« Statistics done wrong » by Alex Reinhart (O’Reilly)

« Statistics done wrong » by Alex Reinhart (O’Reilly 2015, 176p)statistic done wrong

Statistics will not give you a compile error if done wrong! On the contrary, the more wrong, the more supportive to your point statistics may be. Who will notice anyway? Those knowledgeable are so few.
Data shows that: out of genuity or malice, statistics are done wrong 65,72% of the time.

If invoking statistic used to have some kind of power on you, it will free you from believing statistic « evidence ». But this book falls not in statistics bashing. On the contrary, it is very constructive and optimistic about improving statistic usage. Because there are solutions, both technical and also on the way scientific publications select research papers.

He does a good job at explaining the various bias that can alter statistics, if not done rigorously. He gives tons of examples and references (the author is a scholar).
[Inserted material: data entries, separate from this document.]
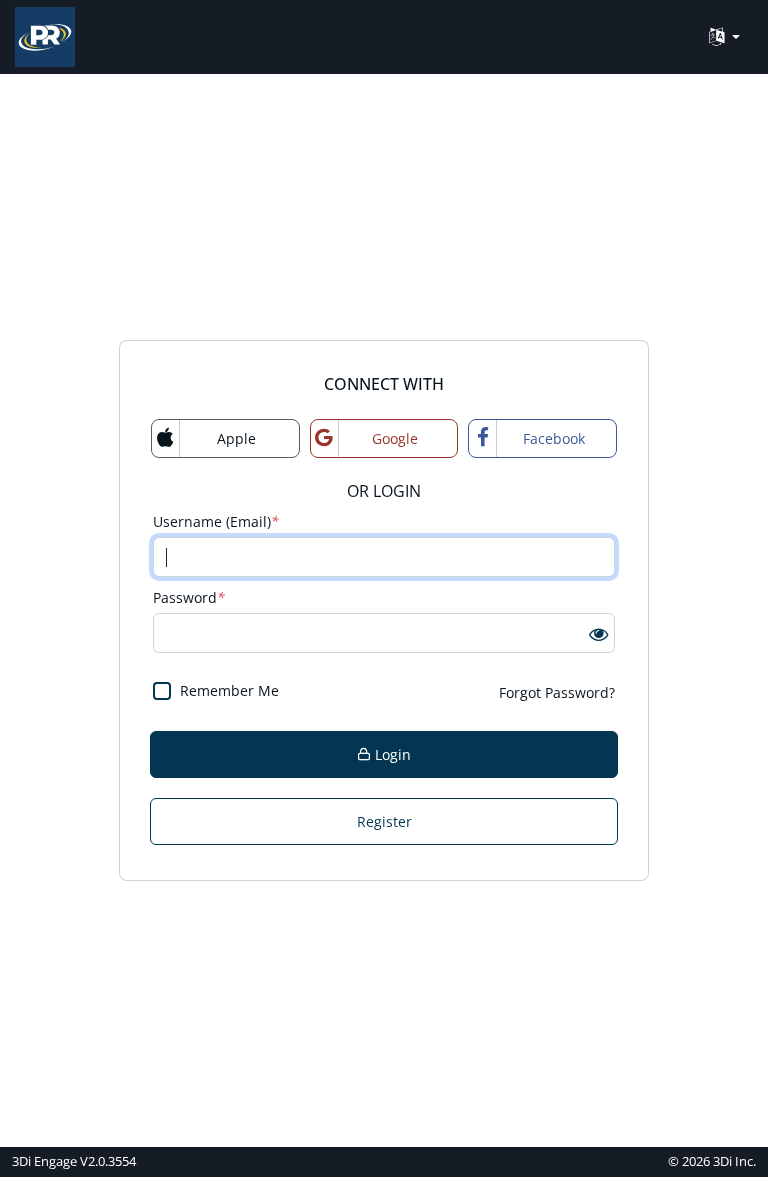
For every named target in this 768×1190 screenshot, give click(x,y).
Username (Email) (216, 521)
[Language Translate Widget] (724, 37)
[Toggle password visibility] (598, 633)
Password (189, 597)
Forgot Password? (557, 692)
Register (384, 821)
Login (391, 754)
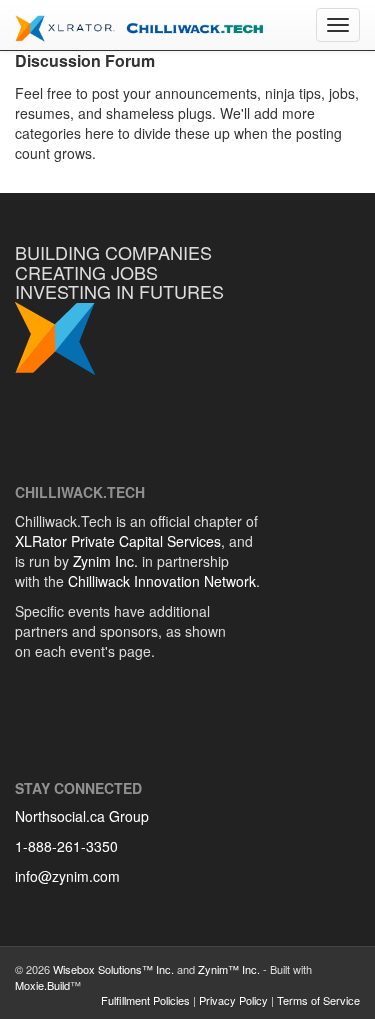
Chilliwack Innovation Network (162, 581)
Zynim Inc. (105, 561)
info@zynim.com (67, 876)
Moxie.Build (42, 985)
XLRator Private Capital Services (118, 541)
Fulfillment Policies (145, 1000)
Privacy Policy (233, 1000)
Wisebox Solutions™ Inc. (113, 969)
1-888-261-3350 (66, 846)
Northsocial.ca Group (82, 816)
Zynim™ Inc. (229, 969)
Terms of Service (318, 1000)
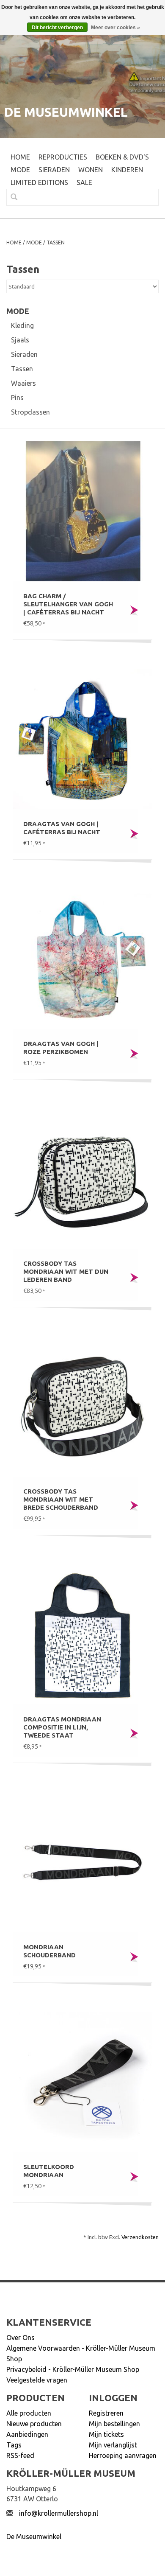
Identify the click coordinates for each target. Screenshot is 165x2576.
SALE (84, 182)
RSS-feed (20, 2455)
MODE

But his aim is not to teach you statistics, you won’t learn how to calculate anything here.

He also encourage to openly publish the data and the research paper on various Open platforms.

Very eye opening books overall, statistics are a powerful tool, but it is important to see how easy it is to get it wrong without notice!


 

Donc un bon livre, je repete en francais … Les stats sont un outil puissant, mais on obtient facilement de faux résultats sans s’en rendre compte.  Et curieusement de faux résultats vont souvent dans le sens de ce que l’on veut demontrer …   Mais son but n’est pas de rejeter les stats, au contraire : il est très constructif, positif. Il donne des exemples de mauvais usages, explique comment faire mieux, comment corriger le tir, les précautions à prendre.

Il adresse aussi le processus de publication scientifique et encourage l’utilisation de plateformes ouvertes de publication.  Mais ce n’est pas un lire pour apprendre à calculer des stats.

Bref, à lire, ca permet de se rendre compte à quel point il est facile de donner de faux résultats statistics sans que personne ne réalise l’erreur.